Can't access web interface anymore

I’m on Windows 1.5.0 and tried uninstalling and reinstalling for all users as a service. I’ve tried different browsers. Nothing else is using that port. It seems I can’t connect to the web page at all.

If I force stop the service and try to open the app as an admin, it says it can’t bind the port.

I tried editing the settings.json in both ProgramData and user folders to a different port and restarted the service, but no dice either.

On windows there can be mints than one duplicacy. One as a service account and one per user all attempting the same port.

Open task manager as admin and ensure all instances are actually killlwd.
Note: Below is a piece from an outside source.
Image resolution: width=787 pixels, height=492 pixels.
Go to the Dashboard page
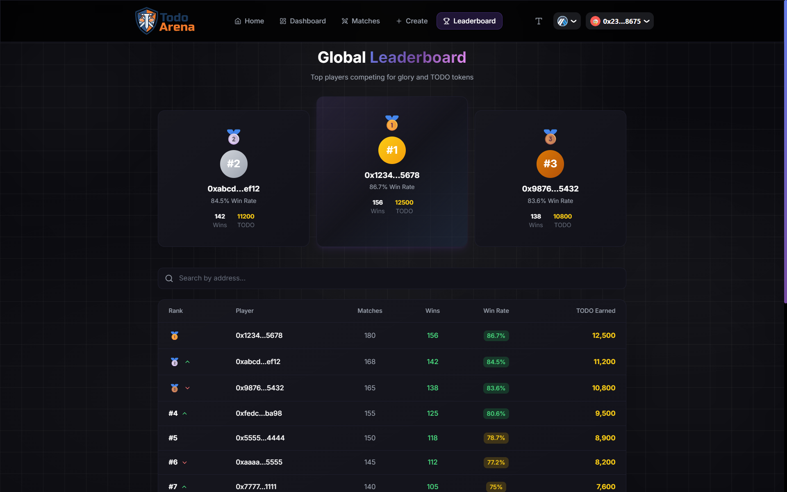[303, 21]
Yup, only one instance in taskmgr. I also used another app to see if anything else is using that port (nothing).

May I suggest that the next version limit the program to only one instance?
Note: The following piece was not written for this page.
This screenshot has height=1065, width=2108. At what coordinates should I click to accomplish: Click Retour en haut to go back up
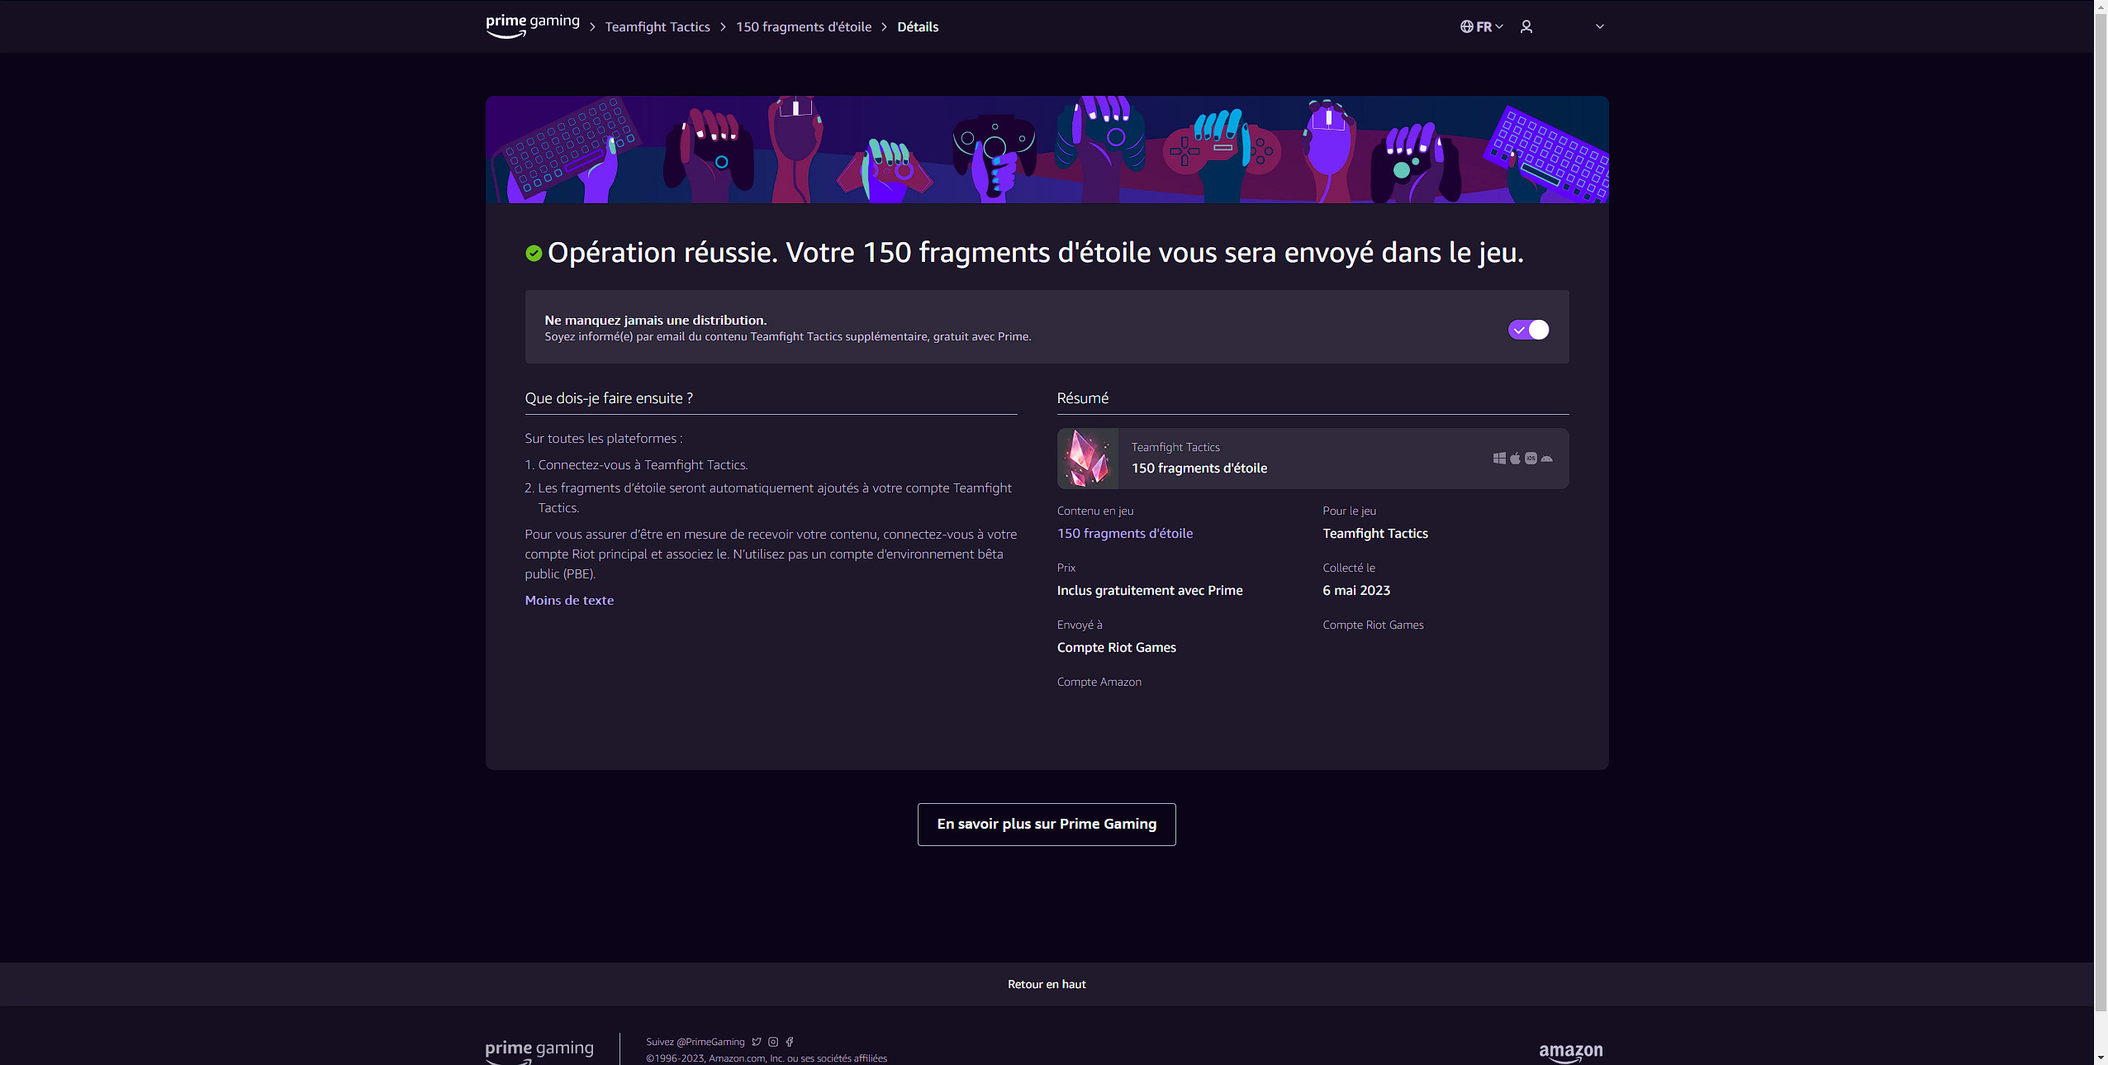1046,983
So, if you close that last instance, and then launch it again (is it the one that runs as a service?), in the duplicacy_web.log it complains that it can’t bind to the socket in-spite of there being no other app in the system holding the socket?
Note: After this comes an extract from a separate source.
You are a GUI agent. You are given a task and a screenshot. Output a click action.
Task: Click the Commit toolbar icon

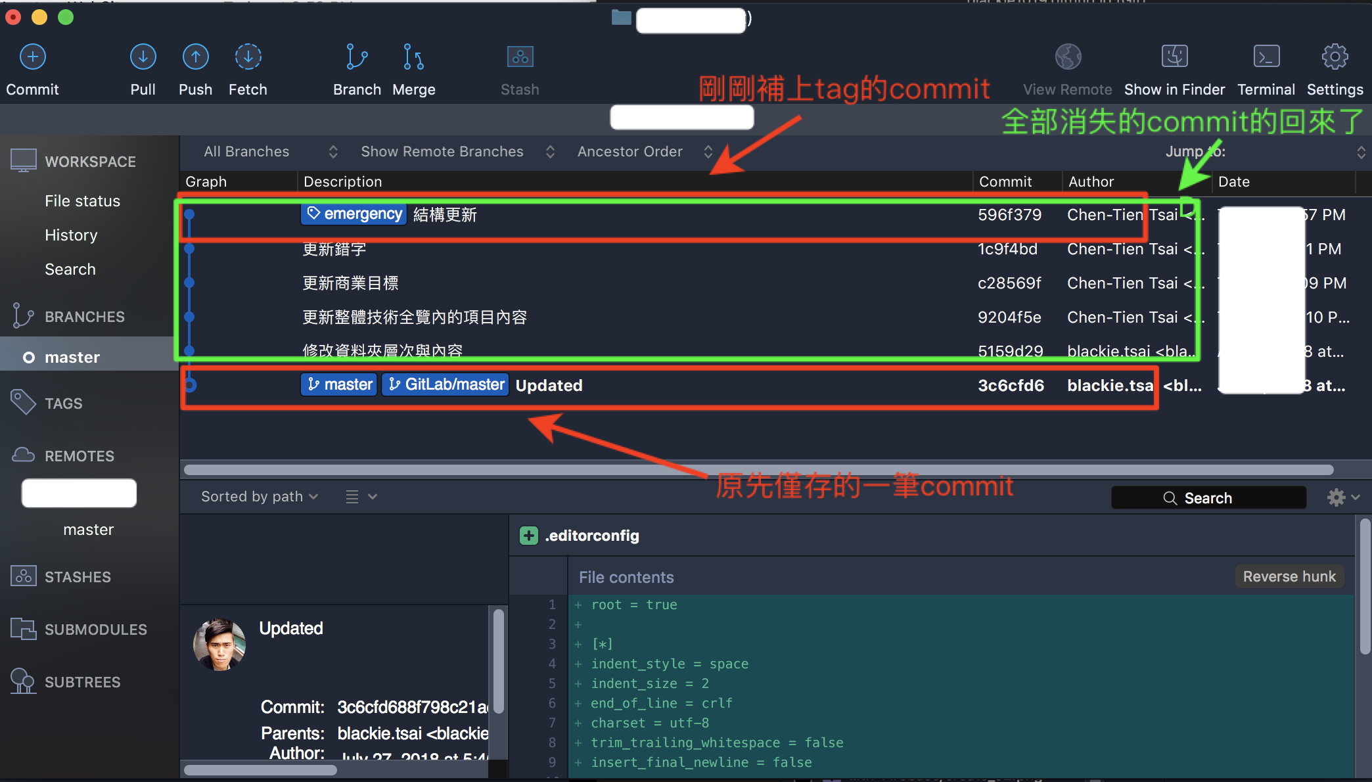[x=33, y=58]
How is the listening address configured? 127.0.0.1 or 0.0.0.0 or specific lan adapter? (You can look it up in settings.json

The better approach would be to change the port for each instance. There is a legit usecase for having multiple instances. For example, on macOS to avoid giving an app full disk access. Duplicacy today does not support this common scenario without users having to configure ports manually.

Ugh. I finally managed to launch the web interface with an icon on my desktop, but upon further inspection it is using some old settings from a year ago. So, I uninstalled that instance and I’ll see whether I can find my more recent install. I still don’t understand why it would be so easy to install or run several instances of a program designed for regular users.

That means you still have another instance Installed.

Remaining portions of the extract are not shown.